Tuesday, May 12, 2015

"The Proper Weight of Fear"

"Somalia as it appears on maps is shaped like the number seven. The Somali national flag is robin’s egg blue, with a white five-pointed star. Each point of the flag’s star refers to a slice of ethnic regions not included in the seven-shaped official Somalia: Northern Kenya, colonized by Britain. Southern Somalia, colonized by Italy. Northern Somalia, colonized by Britain, and referred to as Somaliland. The Ogaden, a swath of eastern Ethiopia nestled into the crux of the “seven.” Somali portions of Djibouti, colonized by France.
The war in the 1990s had been primarily between the two largest Somali clans in the south and engulfed much of Somalia, though the north remained comparatively peaceful. Now, as the south flails blindly as it tries to piece itself back together, multiple regions inside the political borders of Somalia have declared themselves independent. To varying degrees of success, they function peaceably, with a semblance of political and clan-based autonomy and ever-disputed borders, as with Somaliland in the north, Puntland to the east, and Galmuduug in the south central. Somaliland is the most stable and long-term of these breakaway republics.
Culturally, linguistically, religiously, these regions are relatively homogenous. Some Somalis insist on maintaining unity within the wider borders decided by international parties. Other Somalis, a majority of them northerners, see little hope for peace in the south and are determined to make Somaliland independent. Technically, Somaliland is Somalia but in the hearts of many, Somaliland stands apart...

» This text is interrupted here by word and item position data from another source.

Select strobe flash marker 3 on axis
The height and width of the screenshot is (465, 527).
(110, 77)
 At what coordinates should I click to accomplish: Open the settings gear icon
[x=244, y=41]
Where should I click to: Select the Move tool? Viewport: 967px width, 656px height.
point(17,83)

When we announced our decision for Tom to take the job, people—white, Midwestern American, middle-class, Christian—asked if we were afraid. Our new neighbors would be black, from the Horn of Africa, mostly poor, Muslim. I think people wanted us to be afraid. If we were afraid they could feel less guilty for their reticence to invest in the refugee down the street. If we were afraid they could pity us and feel relieved that they were staying. But I don’t remember feeling afraid. Sitting in an armchair and watching the world implode on the 6 o’clock news, that felt more damaging to our souls than the risk of moving to Somalia...

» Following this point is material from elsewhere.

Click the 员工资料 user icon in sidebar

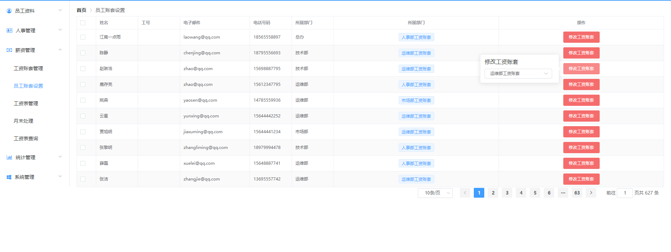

I struggle with which stories to tell and how to tell them well. I told a story of sexual harassment and people said, oh in Djibouti everyone sexually harasses women. I told a story of a successful businesswoman and people said, oh in Djibouti women earn plenty of money. Both assumptions, false."

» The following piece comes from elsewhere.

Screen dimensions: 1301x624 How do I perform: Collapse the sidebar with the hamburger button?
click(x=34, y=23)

http://www.thebigroundtable.com/stories/proper-weight-fear/#lxM9oWOxh9HPcdPx.99

I always feel so many things about narratives of Africa (or India or Southeast Asia or South America or like "the inner city") written by white Americans. I encounter way, way more of these kinds of narratives than I do narratives written by people who actually live there - which, I don't know, I'm definitely not trying very hard but I also live in a cultural space where one would expect to encounter more than I do.  
This one made me uncomfortable a little bit of all of the hard-to-express reasons (I picture the people she talks about and they look more like me than she does but I find that I don't want to identify with them because they sound so hungry and sad and uneducated, and that is super complicated) but it is also informative and it's what is there.
But also, this line - "Safety is a Western illusion crafted into an idol and we refused to bow." And this "I felt so much that fear never rose to the surface to be called out."